Les dépouilles de l’excoriation sont des lanières blanches, des loques satinées qui, loin de choir à terre, font prise sur le dos de la Scorpionne, vers la base des pattes surtout, et s’y enchevêtrent en un moelleux tapis sur lequel reposent les récents écorchés. La monture a maintenant une housse favorable à la station des remuants cavaliers. Faut-il descendre, faut-il remonter, la couche de guenilles, devenue solide harnais, donne des appuis pour les rapides évolutions.

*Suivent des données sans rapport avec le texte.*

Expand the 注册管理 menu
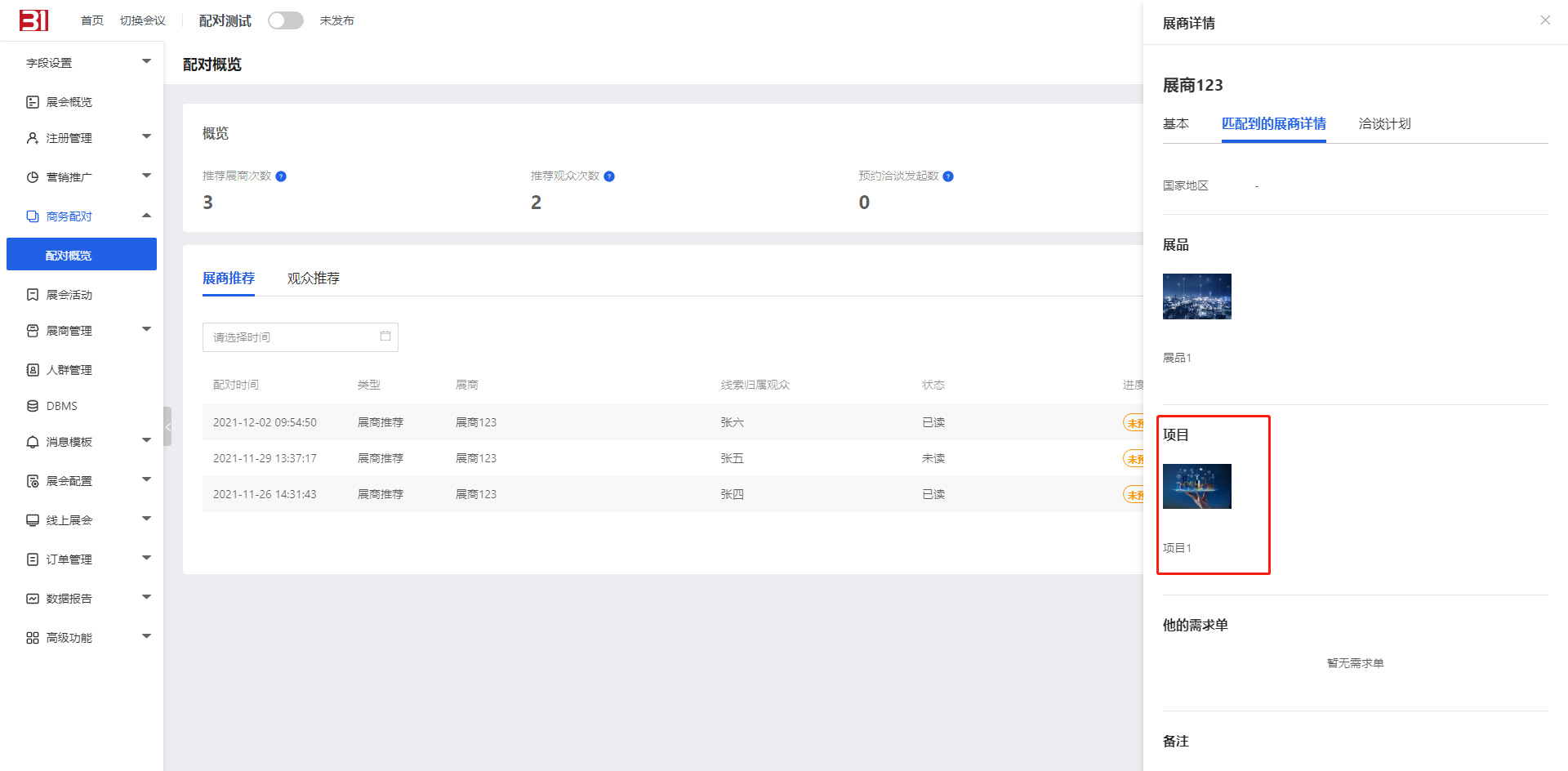The image size is (1568, 771). click(146, 137)
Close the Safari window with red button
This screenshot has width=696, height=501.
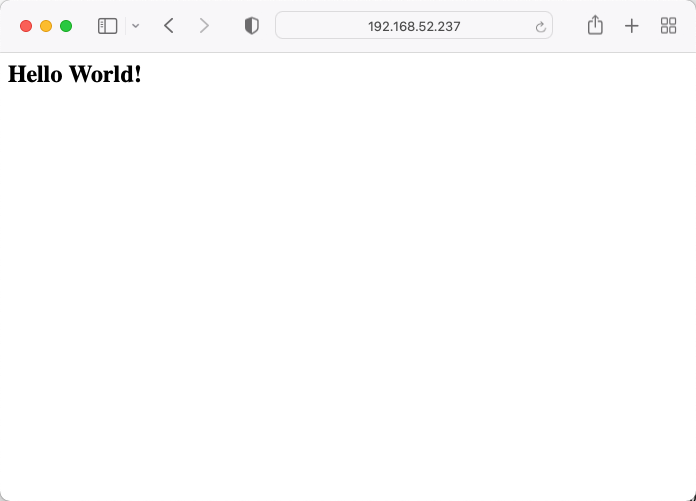[x=26, y=26]
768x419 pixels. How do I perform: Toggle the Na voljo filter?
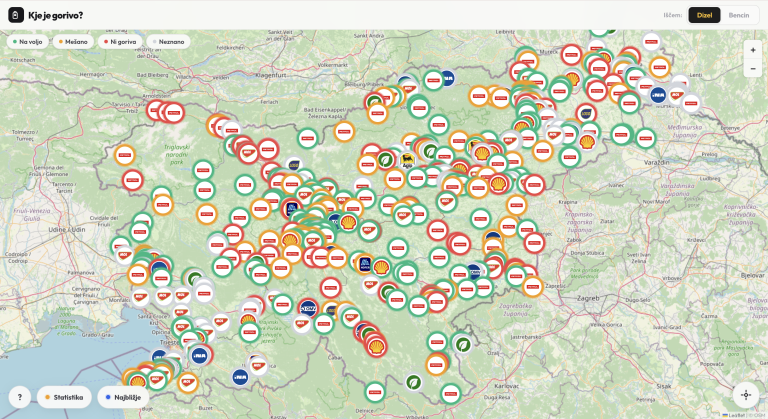(x=26, y=42)
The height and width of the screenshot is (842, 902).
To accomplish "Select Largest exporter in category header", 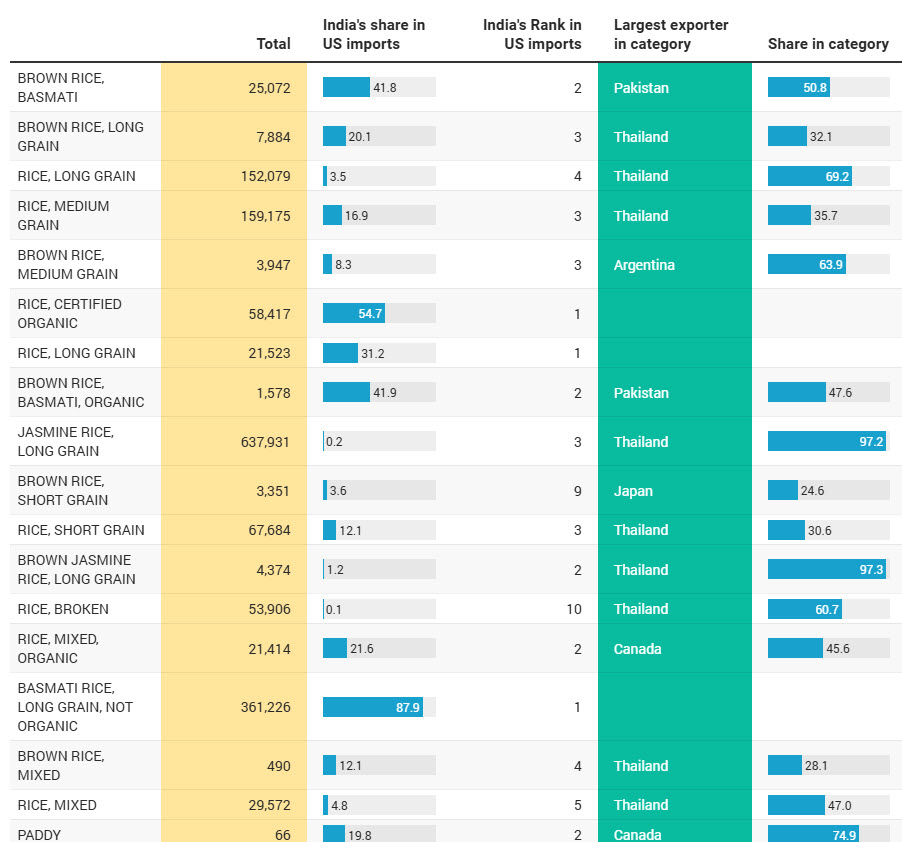I will 671,34.
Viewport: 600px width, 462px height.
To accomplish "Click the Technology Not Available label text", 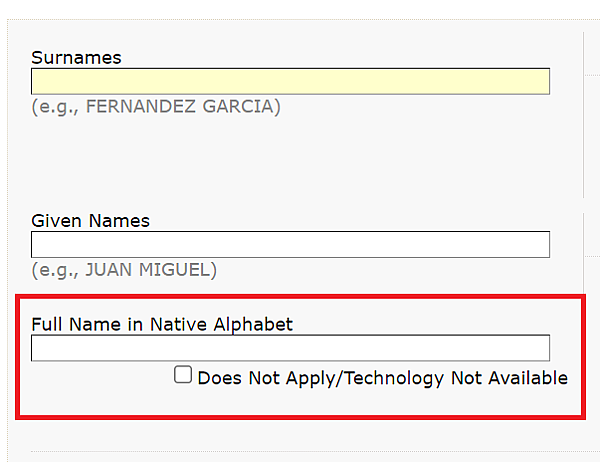I will pos(457,378).
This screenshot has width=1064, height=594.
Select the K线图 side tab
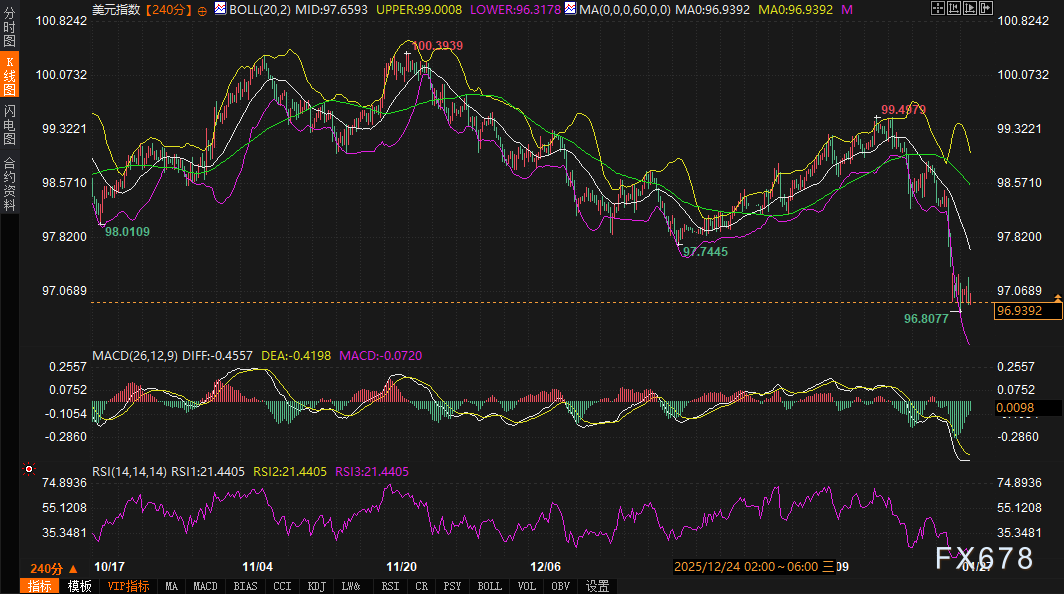[9, 75]
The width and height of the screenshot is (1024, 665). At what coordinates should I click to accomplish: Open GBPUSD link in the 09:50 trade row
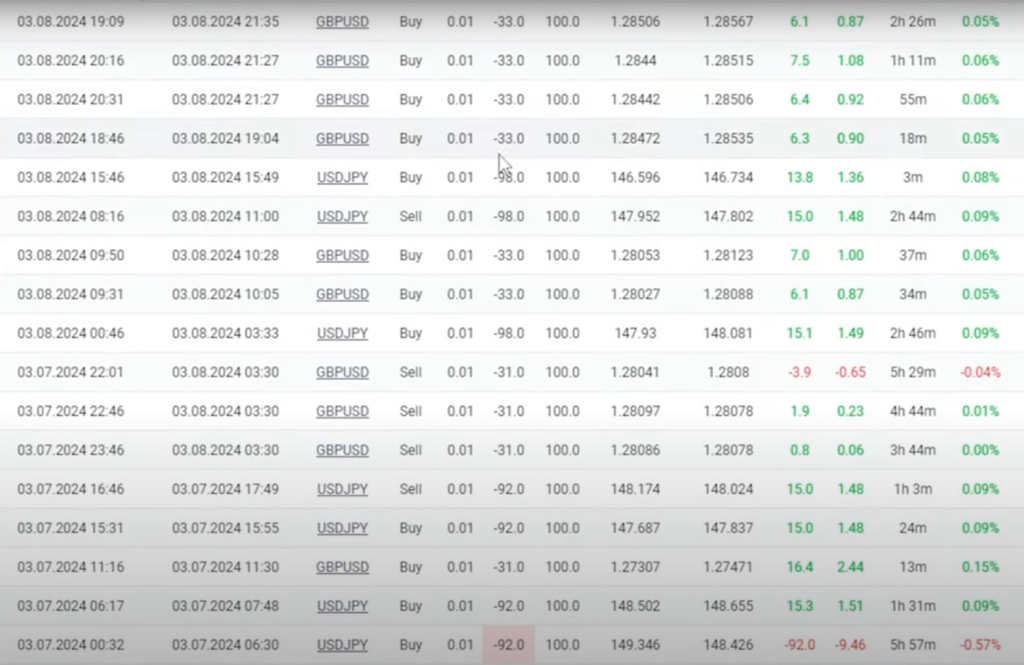(342, 255)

Lorsque, d’un léger coup de pinceau, je culbute la famille, il est réjouissant de voir avec quelle promptitude les désarçonnés se remettent en selle. Les franges de la housse sont saisies, la queue fait levier, et d’un élan le cavalier est en place. Ce curieux tapis, vrai filet d’abordage qui permet facile escalade, persiste, sans dislocations, une semaine à peu près, c’est-à-dire jusqu’à l’émancipation. Alors il se détache spontanément, soit en bloc, soit en détail, et rien n’en reste quand les petits sont disséminés à la ronde.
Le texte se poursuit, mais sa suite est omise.